SUPPLIED MATERIAL

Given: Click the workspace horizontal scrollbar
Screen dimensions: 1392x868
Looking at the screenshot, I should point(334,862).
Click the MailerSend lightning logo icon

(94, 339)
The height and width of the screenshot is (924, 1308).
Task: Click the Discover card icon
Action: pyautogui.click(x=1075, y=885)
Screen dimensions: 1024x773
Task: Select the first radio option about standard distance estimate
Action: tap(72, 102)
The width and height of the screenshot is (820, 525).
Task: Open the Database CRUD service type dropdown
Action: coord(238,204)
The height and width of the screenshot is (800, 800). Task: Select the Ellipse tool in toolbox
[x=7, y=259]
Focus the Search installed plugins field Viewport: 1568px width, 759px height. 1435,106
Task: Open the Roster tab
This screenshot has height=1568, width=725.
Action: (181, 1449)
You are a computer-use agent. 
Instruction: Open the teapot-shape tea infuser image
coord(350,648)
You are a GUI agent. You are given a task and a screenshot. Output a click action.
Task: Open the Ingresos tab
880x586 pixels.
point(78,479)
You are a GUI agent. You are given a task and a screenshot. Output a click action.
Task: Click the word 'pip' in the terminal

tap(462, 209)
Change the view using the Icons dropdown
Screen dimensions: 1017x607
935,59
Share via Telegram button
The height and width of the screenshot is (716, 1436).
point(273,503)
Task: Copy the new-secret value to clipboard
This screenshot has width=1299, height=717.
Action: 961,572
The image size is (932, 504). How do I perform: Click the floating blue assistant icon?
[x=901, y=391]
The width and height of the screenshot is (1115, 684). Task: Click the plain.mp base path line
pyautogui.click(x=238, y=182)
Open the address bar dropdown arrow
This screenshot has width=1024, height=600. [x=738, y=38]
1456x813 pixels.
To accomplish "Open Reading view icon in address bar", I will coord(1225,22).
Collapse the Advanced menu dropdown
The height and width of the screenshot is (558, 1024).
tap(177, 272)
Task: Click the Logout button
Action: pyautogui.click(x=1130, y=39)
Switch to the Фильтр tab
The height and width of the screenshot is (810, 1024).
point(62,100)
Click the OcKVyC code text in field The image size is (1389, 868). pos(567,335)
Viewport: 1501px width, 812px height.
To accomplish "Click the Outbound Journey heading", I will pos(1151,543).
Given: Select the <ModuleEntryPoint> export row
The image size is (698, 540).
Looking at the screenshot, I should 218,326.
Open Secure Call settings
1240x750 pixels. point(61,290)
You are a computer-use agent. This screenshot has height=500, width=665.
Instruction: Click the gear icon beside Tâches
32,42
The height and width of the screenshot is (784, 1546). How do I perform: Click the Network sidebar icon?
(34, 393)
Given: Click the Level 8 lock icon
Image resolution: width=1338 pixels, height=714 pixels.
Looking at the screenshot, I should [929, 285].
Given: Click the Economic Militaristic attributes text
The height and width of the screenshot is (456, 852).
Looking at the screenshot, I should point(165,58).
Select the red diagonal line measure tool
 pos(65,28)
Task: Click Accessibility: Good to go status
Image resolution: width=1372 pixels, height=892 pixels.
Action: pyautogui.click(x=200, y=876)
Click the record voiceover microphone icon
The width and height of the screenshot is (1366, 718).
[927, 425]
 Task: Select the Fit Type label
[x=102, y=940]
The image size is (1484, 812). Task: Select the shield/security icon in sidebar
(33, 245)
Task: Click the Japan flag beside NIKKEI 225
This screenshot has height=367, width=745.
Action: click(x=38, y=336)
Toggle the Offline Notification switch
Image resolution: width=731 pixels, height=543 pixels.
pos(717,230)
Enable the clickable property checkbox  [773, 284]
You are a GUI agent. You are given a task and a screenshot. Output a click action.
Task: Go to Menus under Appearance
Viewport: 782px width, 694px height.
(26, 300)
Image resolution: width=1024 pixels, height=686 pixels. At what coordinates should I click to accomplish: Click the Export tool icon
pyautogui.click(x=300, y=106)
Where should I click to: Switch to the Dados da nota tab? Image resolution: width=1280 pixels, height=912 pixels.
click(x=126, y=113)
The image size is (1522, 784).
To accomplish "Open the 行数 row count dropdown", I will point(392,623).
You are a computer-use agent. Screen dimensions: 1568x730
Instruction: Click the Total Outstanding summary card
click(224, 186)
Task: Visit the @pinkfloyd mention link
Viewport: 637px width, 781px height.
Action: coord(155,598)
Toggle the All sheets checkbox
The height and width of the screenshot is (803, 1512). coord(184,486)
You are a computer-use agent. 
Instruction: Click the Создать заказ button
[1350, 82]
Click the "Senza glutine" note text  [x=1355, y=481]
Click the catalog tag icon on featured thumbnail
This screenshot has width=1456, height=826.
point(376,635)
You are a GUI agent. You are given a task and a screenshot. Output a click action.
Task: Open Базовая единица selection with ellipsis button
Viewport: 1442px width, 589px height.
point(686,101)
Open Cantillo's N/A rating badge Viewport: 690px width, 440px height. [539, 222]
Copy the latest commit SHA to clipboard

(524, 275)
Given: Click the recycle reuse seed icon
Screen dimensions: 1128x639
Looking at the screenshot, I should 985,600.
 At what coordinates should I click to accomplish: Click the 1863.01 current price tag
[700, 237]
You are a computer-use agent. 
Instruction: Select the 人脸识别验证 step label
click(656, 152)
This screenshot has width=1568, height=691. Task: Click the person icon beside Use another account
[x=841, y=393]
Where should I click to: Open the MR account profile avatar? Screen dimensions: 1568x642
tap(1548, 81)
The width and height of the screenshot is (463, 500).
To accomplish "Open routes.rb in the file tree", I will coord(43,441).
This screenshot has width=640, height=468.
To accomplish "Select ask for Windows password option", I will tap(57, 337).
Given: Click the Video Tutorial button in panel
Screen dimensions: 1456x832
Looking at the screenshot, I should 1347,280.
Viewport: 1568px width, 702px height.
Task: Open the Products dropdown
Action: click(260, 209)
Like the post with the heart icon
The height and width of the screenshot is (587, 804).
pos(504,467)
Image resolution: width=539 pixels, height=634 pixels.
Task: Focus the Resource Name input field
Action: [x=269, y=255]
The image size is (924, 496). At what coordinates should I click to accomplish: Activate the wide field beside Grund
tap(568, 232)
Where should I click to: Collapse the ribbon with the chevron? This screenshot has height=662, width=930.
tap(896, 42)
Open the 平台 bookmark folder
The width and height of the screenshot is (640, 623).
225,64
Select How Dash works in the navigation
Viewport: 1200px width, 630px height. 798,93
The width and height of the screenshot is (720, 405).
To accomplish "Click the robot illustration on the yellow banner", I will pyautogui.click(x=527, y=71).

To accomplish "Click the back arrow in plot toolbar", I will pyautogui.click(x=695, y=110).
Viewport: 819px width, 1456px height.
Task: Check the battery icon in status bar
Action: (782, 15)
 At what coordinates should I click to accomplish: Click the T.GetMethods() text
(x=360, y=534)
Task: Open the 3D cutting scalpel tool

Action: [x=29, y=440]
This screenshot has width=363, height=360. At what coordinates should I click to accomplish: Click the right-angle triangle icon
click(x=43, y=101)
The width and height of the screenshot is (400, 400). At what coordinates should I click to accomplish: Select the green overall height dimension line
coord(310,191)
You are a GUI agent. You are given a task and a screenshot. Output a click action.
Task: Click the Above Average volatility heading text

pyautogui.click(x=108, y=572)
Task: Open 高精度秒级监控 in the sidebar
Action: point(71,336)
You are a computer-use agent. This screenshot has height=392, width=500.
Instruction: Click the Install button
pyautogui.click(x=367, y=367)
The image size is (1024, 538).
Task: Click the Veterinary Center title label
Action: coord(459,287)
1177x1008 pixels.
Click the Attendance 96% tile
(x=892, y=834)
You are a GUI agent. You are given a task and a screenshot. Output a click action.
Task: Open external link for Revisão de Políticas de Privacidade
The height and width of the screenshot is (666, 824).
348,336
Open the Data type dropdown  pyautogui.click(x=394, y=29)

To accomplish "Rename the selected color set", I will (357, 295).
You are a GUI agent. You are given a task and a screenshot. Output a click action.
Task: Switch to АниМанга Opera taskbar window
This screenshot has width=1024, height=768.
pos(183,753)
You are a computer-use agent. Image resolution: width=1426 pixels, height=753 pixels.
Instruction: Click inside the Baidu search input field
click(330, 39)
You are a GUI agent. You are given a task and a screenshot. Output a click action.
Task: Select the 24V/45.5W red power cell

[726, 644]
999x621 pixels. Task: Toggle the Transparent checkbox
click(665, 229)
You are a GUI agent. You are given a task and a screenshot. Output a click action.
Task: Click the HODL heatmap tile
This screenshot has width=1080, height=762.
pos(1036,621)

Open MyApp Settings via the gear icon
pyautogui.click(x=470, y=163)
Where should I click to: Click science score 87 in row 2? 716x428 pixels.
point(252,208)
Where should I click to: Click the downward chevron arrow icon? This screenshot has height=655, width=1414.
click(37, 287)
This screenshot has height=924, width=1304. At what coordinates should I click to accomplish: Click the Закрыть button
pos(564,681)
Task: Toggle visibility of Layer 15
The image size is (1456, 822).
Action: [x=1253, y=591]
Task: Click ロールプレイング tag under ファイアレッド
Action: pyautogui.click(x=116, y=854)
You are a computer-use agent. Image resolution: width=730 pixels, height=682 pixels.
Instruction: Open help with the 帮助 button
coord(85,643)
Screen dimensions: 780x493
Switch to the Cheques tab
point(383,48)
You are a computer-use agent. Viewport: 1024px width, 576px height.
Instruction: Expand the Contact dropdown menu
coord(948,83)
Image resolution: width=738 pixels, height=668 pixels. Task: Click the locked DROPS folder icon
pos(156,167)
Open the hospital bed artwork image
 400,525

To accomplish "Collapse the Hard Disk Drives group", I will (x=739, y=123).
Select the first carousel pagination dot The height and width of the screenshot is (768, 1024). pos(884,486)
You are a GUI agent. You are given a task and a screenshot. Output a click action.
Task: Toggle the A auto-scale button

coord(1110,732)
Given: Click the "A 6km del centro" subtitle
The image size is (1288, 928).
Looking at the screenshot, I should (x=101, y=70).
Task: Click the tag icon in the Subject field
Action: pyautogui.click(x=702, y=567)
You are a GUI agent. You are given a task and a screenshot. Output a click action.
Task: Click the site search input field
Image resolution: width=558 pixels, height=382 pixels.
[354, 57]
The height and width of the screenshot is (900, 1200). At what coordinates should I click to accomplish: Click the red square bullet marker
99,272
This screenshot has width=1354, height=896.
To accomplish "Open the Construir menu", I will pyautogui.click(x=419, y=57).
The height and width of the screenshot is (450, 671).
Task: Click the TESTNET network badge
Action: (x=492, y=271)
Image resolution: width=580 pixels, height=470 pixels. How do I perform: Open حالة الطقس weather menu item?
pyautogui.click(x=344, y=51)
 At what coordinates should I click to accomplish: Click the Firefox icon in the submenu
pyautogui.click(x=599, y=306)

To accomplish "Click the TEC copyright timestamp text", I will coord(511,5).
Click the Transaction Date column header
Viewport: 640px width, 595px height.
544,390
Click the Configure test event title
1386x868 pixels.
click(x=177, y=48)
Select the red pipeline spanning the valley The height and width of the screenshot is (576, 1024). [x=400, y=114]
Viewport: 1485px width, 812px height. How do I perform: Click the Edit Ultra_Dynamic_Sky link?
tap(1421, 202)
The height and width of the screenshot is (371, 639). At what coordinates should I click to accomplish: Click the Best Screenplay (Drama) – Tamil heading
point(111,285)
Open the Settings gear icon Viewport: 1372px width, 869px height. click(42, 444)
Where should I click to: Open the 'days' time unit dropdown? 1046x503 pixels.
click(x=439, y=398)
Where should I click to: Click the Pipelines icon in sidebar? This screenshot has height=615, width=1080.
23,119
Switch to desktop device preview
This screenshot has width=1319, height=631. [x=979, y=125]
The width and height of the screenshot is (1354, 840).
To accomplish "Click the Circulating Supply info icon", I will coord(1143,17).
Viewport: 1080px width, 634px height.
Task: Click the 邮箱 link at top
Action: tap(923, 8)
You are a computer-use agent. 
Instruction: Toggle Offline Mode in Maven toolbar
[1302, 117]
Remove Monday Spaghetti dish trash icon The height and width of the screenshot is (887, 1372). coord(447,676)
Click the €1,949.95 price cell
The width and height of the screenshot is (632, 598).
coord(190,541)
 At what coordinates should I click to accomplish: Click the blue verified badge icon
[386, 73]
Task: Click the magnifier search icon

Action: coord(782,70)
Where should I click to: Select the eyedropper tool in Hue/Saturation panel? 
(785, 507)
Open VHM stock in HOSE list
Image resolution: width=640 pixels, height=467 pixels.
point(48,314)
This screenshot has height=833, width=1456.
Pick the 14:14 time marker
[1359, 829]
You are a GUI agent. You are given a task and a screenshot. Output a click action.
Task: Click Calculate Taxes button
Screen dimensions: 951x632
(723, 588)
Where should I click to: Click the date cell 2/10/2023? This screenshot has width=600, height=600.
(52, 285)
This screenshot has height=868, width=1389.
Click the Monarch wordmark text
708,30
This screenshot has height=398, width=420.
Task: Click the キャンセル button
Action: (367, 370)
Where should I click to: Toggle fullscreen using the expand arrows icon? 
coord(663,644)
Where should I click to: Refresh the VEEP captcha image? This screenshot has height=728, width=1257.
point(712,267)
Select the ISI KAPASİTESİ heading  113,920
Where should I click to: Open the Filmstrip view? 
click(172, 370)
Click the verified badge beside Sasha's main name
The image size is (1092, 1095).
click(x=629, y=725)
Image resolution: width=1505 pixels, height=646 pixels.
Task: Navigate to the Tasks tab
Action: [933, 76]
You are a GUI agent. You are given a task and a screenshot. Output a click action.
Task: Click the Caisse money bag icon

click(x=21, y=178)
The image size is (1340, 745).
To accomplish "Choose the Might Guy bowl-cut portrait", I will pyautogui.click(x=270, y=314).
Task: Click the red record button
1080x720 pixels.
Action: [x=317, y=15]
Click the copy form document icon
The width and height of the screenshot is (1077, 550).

ASSIGNED TASK
Tally the lines in these entries that have the string "computer" in them, then answer with the count and nothing else.

RESULT
10